### Written instruction 1:
Retype the excerpt on the ambulance blueprint report below, from "The blueprint document" to "accuse of bullying.".
### Written instruction 2:
In the excerpt on the ambulance blueprint report below, how many recommendations does the blueprint document include?

### Text excerpt:
--- Begin ---

The document, Enhancing Professionalism—A Blueprint for Change, synthesises several pieces of work: the 2010 Lennox review, a literature review which looks at issues across the ambulance industry more broadly than the ACT, and the report that has been the focus of this debate, the O2C Solutions report which reviews current organisational behaviours. As the blueprint report says in its executive summary, it provides the blueprint and drivers for organisational change, and this seems a good approach to me.
The blueprint document covers the findings of the reports in 11 categories, as well as eight recommendations. These encompass the recommendations from the O2C report. It is appropriate, I think, to include the findings and recommendations here but not to include the specific identifying information. If there is a finding, for example, that bullying is a problem, that is sufficient without needing to include a quote from a particular person that might identify them and a person they accuse of bullying.
I will put on the record my strong desire that this blueprint report and its recommendations are taken very seriously and that the government takes appropriate action in response. I am confident that Minister Burch will be doing that. She has reflected that already in her comments and her proposed amendment to the motion. I note that Minister Burch has an amendment that she intends to move today. I have indicated that I will be happy to give Minister Burch leave to take the floor again in a short time, once I have completed my remarks, so that she can move her amendment at that time. It is quite clear that she has circulated that amendment and I think it would be appropriate to come back and move through that procedural point in a moment.

--- End ---

### Given information:
--- Begin ---

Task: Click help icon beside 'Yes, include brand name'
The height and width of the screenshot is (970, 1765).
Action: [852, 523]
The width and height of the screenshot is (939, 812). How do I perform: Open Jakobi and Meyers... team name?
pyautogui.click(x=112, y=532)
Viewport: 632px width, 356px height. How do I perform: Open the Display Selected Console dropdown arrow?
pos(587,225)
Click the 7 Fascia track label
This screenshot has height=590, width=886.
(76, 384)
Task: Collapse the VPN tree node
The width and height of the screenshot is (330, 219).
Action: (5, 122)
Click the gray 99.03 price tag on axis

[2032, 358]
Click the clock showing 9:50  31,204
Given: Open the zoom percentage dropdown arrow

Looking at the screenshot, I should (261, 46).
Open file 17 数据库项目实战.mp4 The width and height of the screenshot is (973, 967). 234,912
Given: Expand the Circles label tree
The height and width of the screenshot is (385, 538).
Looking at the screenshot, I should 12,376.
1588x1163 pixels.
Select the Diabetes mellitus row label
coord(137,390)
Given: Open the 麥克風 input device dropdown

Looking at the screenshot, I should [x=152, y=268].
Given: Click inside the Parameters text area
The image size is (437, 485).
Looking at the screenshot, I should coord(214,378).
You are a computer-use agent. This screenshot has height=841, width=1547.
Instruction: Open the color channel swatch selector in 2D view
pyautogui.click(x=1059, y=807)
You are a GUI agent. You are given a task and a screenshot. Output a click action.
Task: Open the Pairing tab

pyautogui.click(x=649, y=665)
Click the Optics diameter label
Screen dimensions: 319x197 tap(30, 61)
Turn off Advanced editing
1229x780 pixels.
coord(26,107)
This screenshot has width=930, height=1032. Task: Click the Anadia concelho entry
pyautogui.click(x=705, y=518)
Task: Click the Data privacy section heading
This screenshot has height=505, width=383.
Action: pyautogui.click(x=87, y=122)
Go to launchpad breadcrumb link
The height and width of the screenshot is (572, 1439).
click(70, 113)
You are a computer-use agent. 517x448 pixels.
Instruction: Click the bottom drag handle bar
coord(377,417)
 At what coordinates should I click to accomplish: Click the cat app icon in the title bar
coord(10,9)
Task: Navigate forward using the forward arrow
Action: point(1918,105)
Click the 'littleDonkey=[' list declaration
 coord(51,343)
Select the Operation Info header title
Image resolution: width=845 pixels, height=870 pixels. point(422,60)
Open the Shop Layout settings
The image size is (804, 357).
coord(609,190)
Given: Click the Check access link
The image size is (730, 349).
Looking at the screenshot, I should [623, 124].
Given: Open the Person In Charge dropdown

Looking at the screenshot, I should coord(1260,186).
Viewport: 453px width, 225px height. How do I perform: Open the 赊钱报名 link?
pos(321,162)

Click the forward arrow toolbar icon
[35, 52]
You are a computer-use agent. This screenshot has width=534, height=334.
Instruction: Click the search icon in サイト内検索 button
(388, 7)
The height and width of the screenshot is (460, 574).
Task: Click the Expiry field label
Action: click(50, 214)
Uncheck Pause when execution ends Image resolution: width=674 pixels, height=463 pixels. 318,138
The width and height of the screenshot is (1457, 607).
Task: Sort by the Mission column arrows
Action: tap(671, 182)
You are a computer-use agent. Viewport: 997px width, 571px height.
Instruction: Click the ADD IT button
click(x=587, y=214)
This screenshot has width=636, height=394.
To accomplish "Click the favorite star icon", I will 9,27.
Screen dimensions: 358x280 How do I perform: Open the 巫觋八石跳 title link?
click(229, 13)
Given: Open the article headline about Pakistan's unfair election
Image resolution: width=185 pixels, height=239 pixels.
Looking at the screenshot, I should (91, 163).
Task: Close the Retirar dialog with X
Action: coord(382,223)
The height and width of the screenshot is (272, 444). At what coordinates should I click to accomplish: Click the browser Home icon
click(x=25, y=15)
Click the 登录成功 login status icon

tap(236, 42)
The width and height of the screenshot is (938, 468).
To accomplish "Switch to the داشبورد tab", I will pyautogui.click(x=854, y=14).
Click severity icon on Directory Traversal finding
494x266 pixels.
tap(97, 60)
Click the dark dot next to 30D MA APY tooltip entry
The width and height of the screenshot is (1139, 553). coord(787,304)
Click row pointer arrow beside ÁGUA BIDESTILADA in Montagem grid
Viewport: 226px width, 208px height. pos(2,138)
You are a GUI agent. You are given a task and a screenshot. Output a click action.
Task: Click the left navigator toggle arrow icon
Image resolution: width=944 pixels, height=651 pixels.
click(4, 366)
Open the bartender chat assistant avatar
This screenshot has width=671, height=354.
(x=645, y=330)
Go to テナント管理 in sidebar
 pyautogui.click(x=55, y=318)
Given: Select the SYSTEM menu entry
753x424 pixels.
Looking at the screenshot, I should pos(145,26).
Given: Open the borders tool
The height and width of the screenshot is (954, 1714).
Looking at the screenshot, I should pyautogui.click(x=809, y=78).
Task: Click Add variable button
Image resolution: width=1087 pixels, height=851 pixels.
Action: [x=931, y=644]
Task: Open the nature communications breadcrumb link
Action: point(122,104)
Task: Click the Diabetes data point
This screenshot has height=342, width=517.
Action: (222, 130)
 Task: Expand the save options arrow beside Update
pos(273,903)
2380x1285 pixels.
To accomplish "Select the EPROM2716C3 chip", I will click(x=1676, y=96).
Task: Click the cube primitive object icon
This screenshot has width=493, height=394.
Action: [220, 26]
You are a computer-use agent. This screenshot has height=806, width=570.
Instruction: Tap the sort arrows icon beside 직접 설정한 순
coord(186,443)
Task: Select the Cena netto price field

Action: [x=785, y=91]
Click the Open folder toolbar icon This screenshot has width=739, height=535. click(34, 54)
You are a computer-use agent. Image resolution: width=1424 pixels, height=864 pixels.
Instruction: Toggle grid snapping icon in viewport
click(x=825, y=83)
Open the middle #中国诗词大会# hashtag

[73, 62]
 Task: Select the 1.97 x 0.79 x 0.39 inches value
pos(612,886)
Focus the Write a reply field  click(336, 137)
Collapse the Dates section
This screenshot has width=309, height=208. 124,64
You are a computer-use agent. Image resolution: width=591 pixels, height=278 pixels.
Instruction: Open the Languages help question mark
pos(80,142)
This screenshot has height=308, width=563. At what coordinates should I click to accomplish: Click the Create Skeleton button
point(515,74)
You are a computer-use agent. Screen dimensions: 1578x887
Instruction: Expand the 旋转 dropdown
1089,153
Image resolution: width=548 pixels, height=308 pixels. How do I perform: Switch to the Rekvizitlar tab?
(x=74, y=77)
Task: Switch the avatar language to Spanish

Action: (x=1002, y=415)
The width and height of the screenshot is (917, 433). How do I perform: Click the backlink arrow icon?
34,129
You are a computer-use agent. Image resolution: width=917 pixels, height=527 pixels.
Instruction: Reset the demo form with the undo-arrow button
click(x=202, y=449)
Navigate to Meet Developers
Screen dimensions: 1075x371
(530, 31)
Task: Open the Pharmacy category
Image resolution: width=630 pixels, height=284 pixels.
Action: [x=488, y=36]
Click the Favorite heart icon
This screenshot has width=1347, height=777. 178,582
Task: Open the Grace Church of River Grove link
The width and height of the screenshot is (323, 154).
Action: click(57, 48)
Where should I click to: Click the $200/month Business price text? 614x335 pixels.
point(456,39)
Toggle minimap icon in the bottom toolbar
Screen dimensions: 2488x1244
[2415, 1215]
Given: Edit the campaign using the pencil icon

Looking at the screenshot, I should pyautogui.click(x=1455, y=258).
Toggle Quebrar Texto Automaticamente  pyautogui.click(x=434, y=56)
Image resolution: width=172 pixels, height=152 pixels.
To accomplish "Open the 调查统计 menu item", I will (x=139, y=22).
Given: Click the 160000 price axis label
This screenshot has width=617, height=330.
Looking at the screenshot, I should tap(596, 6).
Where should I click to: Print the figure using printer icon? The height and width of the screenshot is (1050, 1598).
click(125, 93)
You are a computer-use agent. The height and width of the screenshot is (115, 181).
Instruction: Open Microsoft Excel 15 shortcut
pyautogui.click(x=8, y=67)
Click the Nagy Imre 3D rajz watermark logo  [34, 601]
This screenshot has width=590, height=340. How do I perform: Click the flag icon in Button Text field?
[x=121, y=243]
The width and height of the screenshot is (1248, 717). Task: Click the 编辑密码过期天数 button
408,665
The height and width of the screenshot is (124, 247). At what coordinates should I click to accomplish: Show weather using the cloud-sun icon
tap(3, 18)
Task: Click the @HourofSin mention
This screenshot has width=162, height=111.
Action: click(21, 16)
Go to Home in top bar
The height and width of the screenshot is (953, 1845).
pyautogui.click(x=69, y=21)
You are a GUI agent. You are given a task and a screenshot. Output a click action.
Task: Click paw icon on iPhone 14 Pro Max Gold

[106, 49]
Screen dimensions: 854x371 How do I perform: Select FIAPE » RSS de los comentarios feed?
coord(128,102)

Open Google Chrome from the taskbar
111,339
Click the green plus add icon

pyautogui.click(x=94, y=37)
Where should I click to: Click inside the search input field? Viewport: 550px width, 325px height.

--- End ---

### Written solution 1:
The blueprint document covers the findings of the reports in 11 categories, as well as eight recommendations. These encompass the recommendations from the O2C report. It is appropriate, I think, to include the findings and recommendations here but not to include the specific identifying information. If there is a finding, for example, that bullying is a problem, that is sufficient without needing to include a quote from a particular person that might identify them and a person they accuse of bullying.

### Written solution 2:
Eight.